● Your task
Once the line with "Identify the click" is found in the entries below, repeat it and each following line exactly, up to and including the line with "[Close dialog] (483, 1125)". Add no other lines.

● Extracted entries
________________
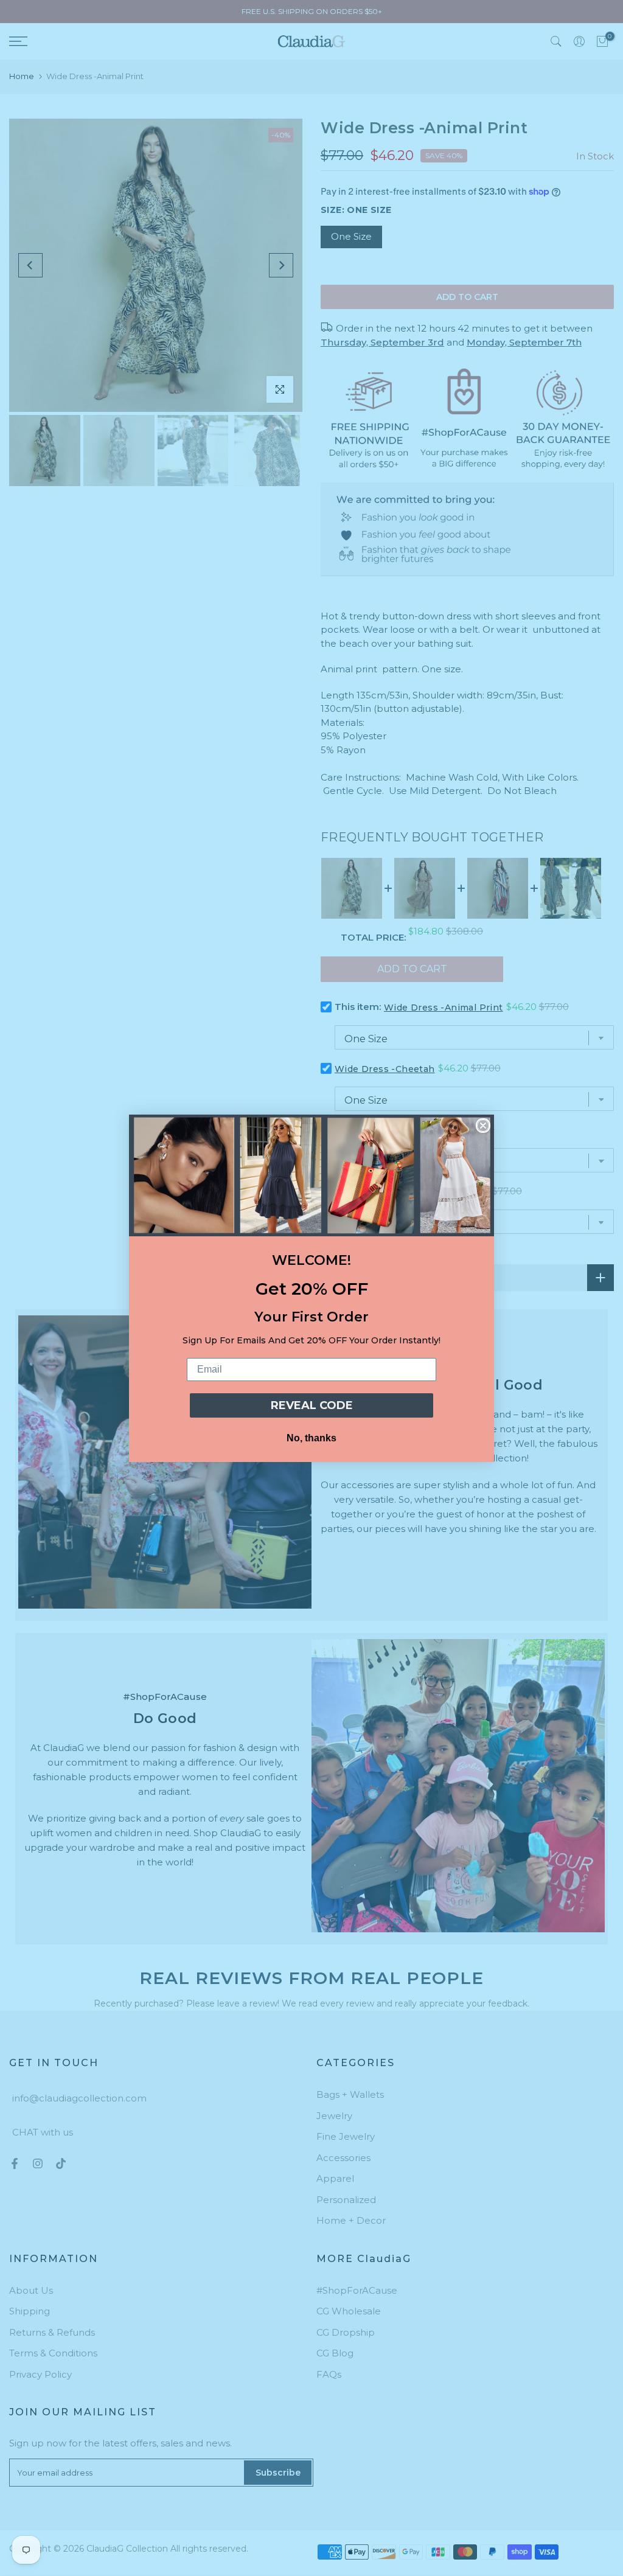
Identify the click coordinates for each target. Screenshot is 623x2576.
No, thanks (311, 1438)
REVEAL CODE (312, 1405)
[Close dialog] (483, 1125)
________________
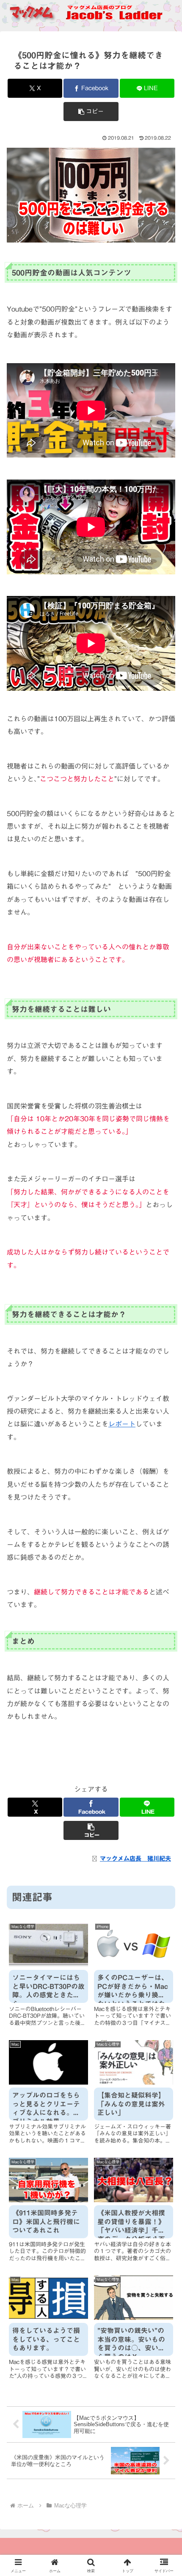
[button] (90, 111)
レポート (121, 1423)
________________
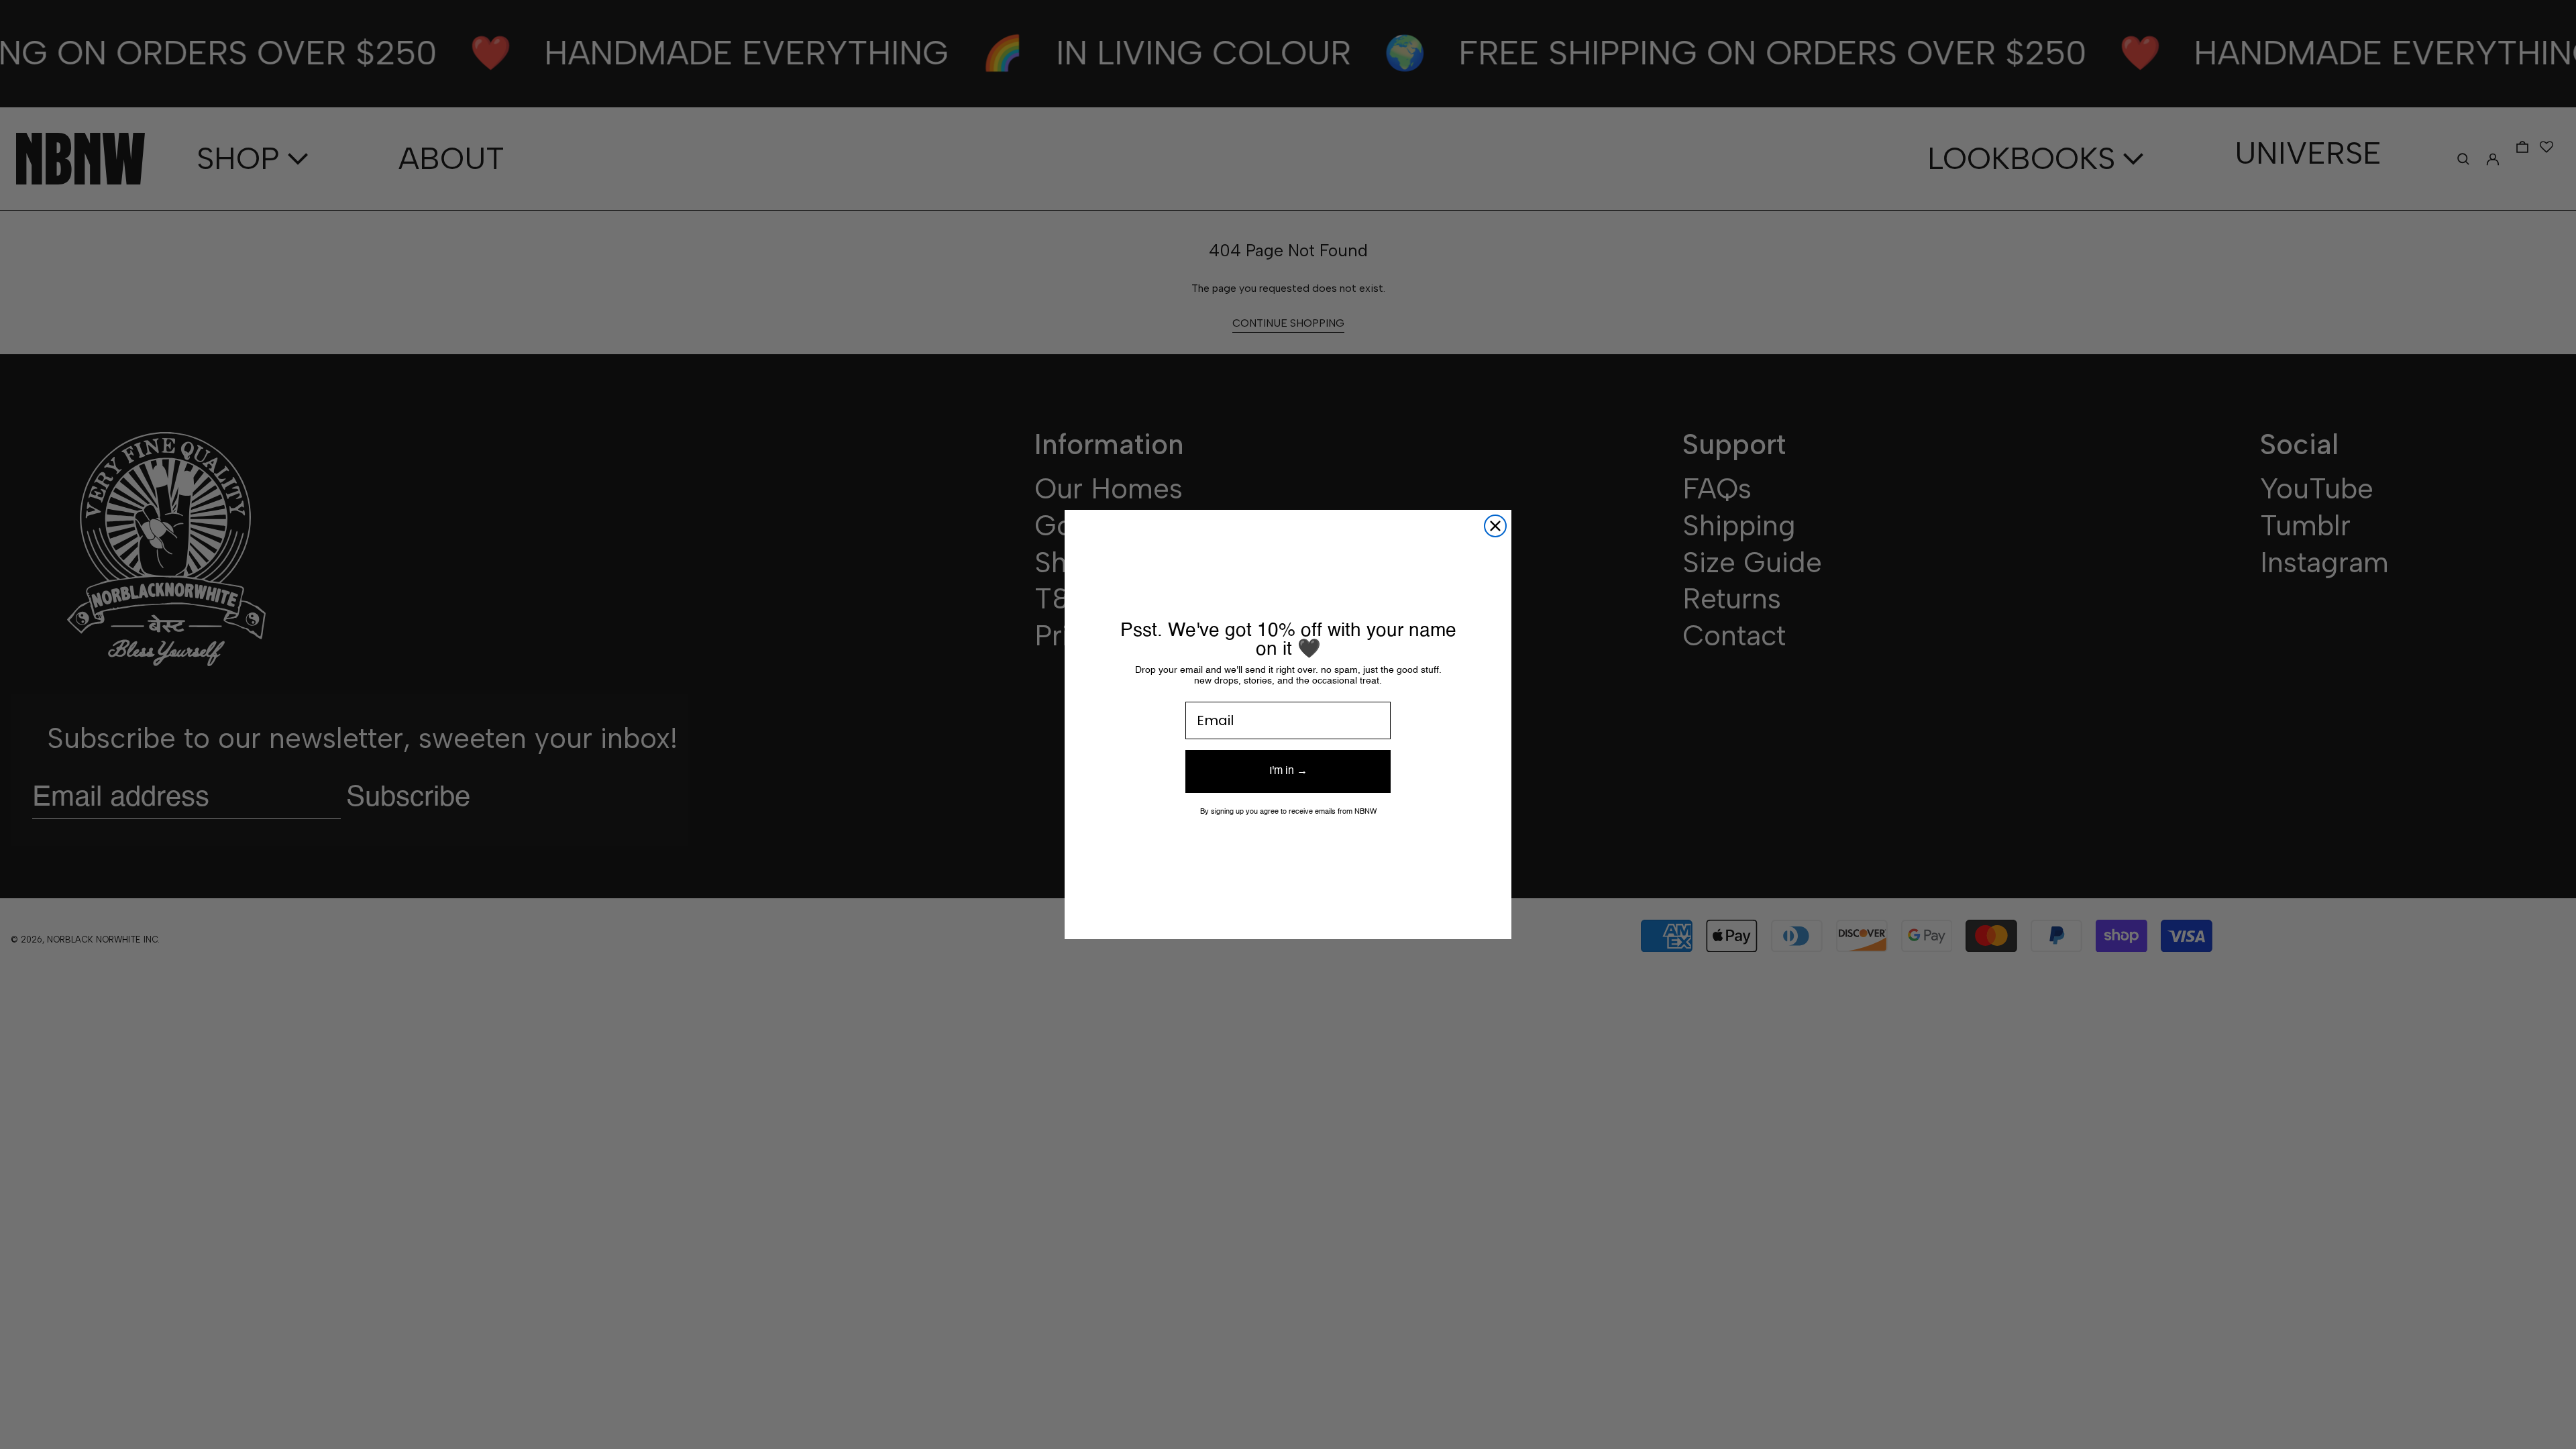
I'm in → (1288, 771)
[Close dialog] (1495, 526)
________________
● Solved exercise
Identify the click coordinates for each target. Screenshot is 623x2576.
No, thanks (311, 1438)
REVEAL CODE (312, 1405)
[Close dialog] (483, 1125)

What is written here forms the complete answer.